Design, Synthesis, and Functional Evaluation of CO-Releasing Molecules Triggered by Penicillin G Amidase as a Model Protease

Protease‐triggered CO‐releasing molecules (CORMs) were developed. The viability of the approach was demonstrated through the synthesis of compounds consisting of an η4‐oxydiene–Fe(CO)3 moiety connected to a penicillin G amidase (PGA)‐cleavable unit through a self‐immolative linker. The rate of PGA‐induced hydrolysis was investigated by HPLC analysis and the subsequent CO release was quantitatively assessed through headspace gas chromatography.
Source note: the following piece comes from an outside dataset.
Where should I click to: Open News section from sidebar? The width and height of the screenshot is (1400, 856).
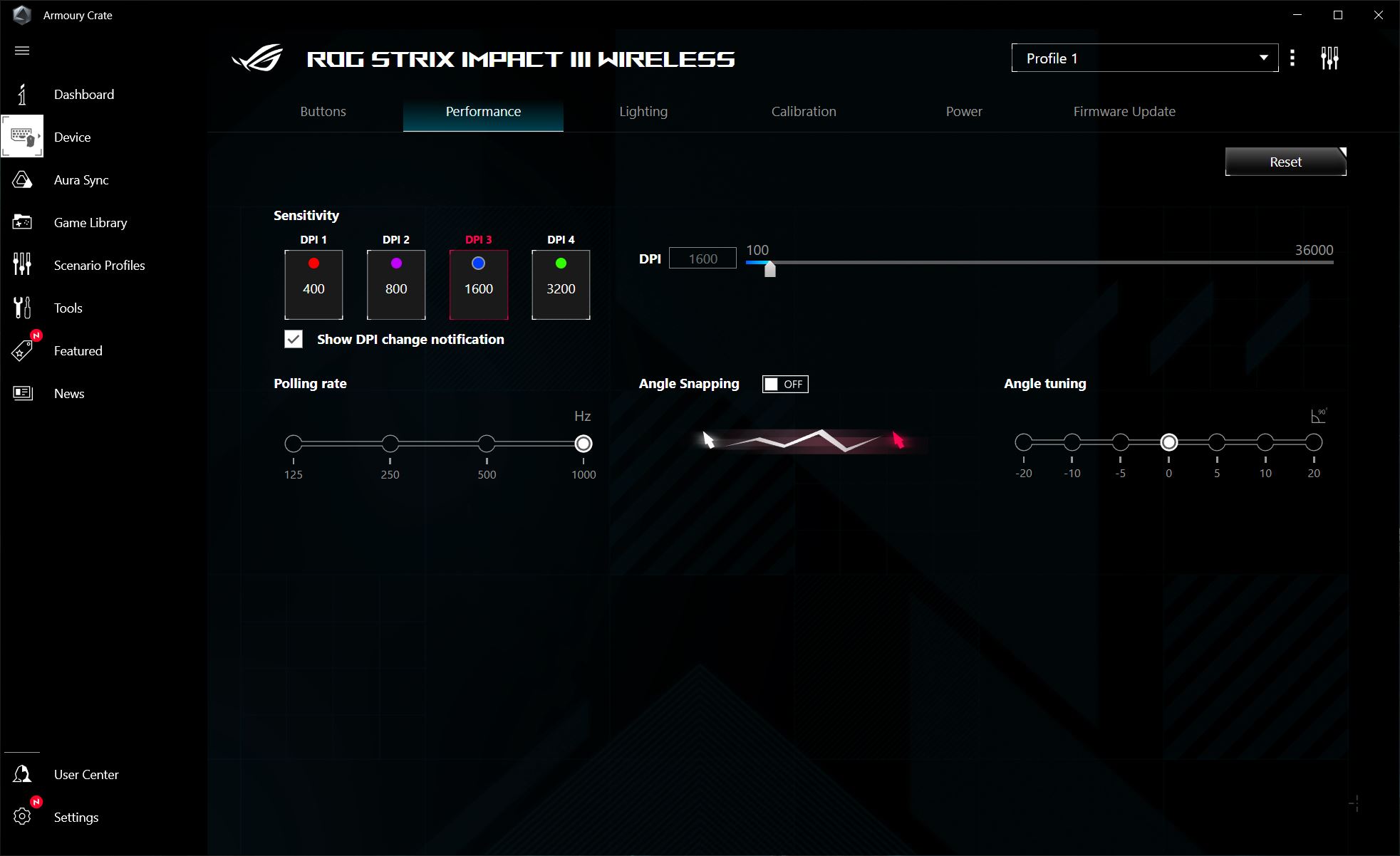(x=68, y=394)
In an in vitro assay with human endothelial cells, typical biological effects of CO, that is, inhibition of the inflammatory response and the induction of heme oxygenase‐1 expression, were observed only upon co‐administration of the CORM and PGA. This work forms a promising basis for the future development of protease‐specific CORMs for potential medicinal applications. Please release me, let me CO: As an important step towards the development of protease‐triggered CO‐releasing molecules (CORMs), oxydiene–Fe(CO)3 complexes bearing a penicillin G amidase (PGA)‐cleavable side chain connected to the organometallic unit through a self‐immolative linker were designed and synthesized. PGA‐induced CO release was confirmed by headspace GC and by inhibition of VCAM‐1 expression in a cell‐based assay.